Target position records

━━━━

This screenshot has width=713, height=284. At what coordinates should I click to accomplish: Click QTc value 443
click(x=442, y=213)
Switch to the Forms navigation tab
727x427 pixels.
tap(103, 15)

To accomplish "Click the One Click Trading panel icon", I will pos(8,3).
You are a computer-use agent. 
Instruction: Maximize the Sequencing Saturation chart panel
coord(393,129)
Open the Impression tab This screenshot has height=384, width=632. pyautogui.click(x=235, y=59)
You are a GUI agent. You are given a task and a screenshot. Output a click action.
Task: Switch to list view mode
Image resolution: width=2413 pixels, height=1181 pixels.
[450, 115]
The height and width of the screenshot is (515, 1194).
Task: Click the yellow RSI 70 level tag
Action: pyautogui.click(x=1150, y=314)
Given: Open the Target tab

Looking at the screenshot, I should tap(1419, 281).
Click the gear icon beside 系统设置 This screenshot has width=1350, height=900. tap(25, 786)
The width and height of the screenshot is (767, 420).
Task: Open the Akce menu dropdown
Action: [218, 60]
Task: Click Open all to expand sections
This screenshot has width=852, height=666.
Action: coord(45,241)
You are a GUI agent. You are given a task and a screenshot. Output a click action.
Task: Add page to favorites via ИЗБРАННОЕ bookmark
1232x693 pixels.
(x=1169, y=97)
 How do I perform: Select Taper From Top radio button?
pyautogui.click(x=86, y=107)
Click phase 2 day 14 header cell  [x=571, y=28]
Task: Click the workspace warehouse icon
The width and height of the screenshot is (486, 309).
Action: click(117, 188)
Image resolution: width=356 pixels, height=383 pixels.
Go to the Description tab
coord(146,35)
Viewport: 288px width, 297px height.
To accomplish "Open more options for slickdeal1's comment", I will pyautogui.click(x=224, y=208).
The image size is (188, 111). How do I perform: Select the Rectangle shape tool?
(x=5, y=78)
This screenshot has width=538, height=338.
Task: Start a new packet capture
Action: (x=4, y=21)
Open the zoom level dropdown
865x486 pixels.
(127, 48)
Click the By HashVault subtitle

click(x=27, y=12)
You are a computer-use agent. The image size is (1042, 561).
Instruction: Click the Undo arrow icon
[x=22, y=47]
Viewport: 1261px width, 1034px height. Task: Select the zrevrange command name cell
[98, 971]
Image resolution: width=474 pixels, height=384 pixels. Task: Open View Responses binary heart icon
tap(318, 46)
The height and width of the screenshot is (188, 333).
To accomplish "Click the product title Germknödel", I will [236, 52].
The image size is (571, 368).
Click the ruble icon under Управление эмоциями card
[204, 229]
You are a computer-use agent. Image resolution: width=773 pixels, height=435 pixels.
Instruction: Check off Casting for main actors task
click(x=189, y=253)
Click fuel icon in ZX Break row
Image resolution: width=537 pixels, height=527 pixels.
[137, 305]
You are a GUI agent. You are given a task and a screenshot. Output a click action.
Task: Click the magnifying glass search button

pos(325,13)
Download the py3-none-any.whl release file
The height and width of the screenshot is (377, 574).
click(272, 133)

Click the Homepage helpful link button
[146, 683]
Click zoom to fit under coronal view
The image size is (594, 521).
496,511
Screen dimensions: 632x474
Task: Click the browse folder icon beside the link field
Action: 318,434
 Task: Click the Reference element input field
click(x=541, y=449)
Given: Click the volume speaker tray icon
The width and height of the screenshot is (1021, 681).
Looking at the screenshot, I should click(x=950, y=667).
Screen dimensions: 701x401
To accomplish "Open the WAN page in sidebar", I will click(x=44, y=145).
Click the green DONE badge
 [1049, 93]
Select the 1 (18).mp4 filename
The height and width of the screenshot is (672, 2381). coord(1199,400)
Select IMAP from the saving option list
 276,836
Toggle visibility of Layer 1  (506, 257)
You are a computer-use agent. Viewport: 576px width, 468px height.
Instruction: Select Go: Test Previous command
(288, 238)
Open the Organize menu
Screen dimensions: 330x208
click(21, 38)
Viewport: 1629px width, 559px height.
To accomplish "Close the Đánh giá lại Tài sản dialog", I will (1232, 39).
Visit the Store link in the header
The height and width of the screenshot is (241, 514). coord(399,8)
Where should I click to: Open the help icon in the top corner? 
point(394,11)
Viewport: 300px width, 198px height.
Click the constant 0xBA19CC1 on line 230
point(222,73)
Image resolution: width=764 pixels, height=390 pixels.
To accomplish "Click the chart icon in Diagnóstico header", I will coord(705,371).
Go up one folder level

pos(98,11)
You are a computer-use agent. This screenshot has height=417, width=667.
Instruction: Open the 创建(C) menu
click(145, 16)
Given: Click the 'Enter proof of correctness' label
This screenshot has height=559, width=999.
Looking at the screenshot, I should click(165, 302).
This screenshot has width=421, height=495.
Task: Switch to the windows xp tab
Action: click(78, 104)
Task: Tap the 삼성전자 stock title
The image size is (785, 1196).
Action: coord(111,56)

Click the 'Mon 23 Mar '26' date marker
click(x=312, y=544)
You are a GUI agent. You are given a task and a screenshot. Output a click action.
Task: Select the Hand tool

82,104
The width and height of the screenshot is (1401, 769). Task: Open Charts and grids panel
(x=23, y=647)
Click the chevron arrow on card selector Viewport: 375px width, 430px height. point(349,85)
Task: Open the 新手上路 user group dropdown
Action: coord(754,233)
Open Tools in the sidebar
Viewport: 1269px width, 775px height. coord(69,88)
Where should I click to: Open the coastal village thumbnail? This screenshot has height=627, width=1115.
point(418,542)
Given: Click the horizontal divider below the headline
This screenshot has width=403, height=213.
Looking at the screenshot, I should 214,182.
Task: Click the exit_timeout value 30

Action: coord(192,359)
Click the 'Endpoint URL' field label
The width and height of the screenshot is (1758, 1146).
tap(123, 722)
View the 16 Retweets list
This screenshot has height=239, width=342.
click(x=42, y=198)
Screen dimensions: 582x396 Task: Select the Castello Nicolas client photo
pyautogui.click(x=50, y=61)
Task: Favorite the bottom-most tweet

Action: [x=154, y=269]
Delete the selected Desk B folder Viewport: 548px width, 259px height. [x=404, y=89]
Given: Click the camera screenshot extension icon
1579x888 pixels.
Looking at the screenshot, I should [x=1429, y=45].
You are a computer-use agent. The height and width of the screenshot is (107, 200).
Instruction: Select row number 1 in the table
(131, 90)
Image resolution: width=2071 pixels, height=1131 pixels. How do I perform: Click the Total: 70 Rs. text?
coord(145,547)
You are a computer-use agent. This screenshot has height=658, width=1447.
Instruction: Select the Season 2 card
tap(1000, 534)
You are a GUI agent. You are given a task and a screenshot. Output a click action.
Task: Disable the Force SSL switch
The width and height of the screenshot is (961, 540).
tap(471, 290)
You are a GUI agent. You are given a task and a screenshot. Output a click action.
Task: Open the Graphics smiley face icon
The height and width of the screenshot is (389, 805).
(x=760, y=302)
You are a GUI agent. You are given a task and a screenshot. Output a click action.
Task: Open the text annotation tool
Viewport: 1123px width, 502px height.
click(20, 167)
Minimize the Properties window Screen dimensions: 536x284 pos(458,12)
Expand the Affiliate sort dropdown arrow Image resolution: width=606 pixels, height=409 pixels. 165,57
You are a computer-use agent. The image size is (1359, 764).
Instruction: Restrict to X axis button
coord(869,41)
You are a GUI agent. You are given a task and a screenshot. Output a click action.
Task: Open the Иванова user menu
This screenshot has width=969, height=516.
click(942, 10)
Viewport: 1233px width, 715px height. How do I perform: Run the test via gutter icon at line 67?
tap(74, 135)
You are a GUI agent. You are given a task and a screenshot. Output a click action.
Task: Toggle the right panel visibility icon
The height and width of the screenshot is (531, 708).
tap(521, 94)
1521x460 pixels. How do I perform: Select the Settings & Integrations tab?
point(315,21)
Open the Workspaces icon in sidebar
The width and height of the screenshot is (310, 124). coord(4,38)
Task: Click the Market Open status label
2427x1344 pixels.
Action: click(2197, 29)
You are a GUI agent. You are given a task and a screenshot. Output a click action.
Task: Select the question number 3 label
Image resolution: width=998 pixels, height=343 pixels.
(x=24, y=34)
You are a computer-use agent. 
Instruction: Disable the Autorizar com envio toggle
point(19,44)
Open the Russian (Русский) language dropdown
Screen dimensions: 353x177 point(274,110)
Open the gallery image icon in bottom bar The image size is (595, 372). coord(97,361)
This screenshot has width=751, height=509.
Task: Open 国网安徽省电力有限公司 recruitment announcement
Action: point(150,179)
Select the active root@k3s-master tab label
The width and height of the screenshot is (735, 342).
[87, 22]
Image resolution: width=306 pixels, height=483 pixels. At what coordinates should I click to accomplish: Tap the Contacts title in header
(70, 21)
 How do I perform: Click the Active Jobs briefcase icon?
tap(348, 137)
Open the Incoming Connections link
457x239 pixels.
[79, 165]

━━━━

* _SET TASK_: Reproduce the lines above verbatim, beginning with the first line of the records and ending with the line that contains "Open the Impression".

* _FINAL RESULT_:
This screenshot has width=713, height=284. At what coordinates should I click to accomplish: Click QTc value 443
click(x=442, y=213)
Switch to the Forms navigation tab
727x427 pixels.
tap(103, 15)

To accomplish "Click the One Click Trading panel icon", I will pos(8,3).
You are a computer-use agent. 
Instruction: Maximize the Sequencing Saturation chart panel
coord(393,129)
Open the Impression tab This screenshot has height=384, width=632. pyautogui.click(x=235, y=59)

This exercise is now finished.